**TASK OBJECTIVE:**
Look through the data below for the line with "Focus the Message input field", and transcribe it exactly together with each line after it up to and including the line with "You are a computer-use agent. This". Give nothing else.
START DATASET RECORDS
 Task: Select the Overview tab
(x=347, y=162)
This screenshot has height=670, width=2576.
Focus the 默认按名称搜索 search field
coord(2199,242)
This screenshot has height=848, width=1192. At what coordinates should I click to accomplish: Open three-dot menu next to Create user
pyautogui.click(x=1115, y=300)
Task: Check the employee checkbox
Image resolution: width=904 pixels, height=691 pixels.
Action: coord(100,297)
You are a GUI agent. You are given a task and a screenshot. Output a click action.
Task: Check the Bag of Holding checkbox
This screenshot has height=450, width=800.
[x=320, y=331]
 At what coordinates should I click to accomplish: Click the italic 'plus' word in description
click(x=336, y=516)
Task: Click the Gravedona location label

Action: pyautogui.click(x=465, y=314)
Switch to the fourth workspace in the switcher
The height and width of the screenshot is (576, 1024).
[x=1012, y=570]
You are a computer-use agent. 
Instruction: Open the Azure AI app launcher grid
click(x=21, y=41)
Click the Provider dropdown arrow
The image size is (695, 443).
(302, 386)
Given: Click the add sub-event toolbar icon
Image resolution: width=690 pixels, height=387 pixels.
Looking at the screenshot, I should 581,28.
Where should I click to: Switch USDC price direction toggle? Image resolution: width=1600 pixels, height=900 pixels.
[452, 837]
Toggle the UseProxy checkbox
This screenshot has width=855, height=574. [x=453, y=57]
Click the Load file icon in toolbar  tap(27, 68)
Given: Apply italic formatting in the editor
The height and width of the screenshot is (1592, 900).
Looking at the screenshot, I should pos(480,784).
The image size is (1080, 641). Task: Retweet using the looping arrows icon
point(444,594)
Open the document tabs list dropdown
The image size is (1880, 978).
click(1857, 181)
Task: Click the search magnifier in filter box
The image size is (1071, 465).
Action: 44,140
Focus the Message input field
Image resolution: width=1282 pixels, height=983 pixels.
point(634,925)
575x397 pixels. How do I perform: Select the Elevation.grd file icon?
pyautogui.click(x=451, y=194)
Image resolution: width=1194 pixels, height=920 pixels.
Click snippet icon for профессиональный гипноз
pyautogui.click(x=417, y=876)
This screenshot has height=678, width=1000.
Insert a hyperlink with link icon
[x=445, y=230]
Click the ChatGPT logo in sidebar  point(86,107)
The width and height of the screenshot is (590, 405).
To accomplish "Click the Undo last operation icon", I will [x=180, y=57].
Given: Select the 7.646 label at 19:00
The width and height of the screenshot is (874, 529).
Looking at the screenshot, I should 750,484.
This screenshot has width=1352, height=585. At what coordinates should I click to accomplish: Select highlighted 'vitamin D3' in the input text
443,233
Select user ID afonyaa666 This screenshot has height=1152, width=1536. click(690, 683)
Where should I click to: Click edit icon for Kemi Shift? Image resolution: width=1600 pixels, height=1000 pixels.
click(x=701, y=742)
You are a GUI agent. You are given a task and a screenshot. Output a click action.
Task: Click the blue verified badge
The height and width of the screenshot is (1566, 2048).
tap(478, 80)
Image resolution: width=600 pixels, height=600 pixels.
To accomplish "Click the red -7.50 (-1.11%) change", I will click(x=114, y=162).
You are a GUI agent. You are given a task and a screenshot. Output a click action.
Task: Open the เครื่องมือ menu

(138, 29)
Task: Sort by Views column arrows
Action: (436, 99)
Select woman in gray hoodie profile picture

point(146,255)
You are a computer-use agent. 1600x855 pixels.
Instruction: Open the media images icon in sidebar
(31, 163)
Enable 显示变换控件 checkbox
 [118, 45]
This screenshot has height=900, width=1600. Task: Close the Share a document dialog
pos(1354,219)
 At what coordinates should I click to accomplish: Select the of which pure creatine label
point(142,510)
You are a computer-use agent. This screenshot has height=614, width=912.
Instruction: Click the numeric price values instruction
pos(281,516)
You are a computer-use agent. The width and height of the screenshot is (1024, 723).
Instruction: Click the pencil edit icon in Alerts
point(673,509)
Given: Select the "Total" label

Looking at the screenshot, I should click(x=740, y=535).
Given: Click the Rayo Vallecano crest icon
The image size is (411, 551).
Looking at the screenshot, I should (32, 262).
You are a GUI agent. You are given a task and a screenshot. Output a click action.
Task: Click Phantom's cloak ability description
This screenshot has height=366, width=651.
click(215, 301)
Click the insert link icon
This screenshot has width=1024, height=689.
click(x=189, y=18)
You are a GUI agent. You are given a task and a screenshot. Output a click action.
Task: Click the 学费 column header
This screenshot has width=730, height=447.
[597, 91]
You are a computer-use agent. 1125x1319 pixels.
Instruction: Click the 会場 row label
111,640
END DATASET RECORDS
**ANSWER BOX:**
Focus the Message input field
Image resolution: width=1282 pixels, height=983 pixels.
point(634,925)
575x397 pixels. How do I perform: Select the Elevation.grd file icon?
pyautogui.click(x=451, y=194)
Image resolution: width=1194 pixels, height=920 pixels.
Click snippet icon for профессиональный гипноз
pyautogui.click(x=417, y=876)
This screenshot has height=678, width=1000.
Insert a hyperlink with link icon
[x=445, y=230]
Click the ChatGPT logo in sidebar  point(86,107)
The width and height of the screenshot is (590, 405).
To accomplish "Click the Undo last operation icon", I will [x=180, y=57].
Given: Select the 7.646 label at 19:00
The width and height of the screenshot is (874, 529).
Looking at the screenshot, I should 750,484.
This screenshot has width=1352, height=585. At what coordinates should I click to accomplish: Select highlighted 'vitamin D3' in the input text
443,233
Select user ID afonyaa666 This screenshot has height=1152, width=1536. click(690, 683)
Where should I click to: Click edit icon for Kemi Shift? Image resolution: width=1600 pixels, height=1000 pixels.
click(x=701, y=742)
You are a GUI agent. You are given a task and a screenshot. Output a click action.
Task: Click the blue verified badge
The height and width of the screenshot is (1566, 2048).
tap(478, 80)
Image resolution: width=600 pixels, height=600 pixels.
To accomplish "Click the red -7.50 (-1.11%) change", I will click(x=114, y=162).
You are a GUI agent. You are given a task and a screenshot. Output a click action.
Task: Open the เครื่องมือ menu

(138, 29)
Task: Sort by Views column arrows
Action: (436, 99)
Select woman in gray hoodie profile picture

point(146,255)
You are a computer-use agent. 1600x855 pixels.
Instruction: Open the media images icon in sidebar
(31, 163)
Enable 显示变换控件 checkbox
 [118, 45]
This screenshot has height=900, width=1600. Task: Close the Share a document dialog
pos(1354,219)
 At what coordinates should I click to accomplish: Select the of which pure creatine label
point(142,510)
You are a computer-use agent. This screenshot has height=614, width=912.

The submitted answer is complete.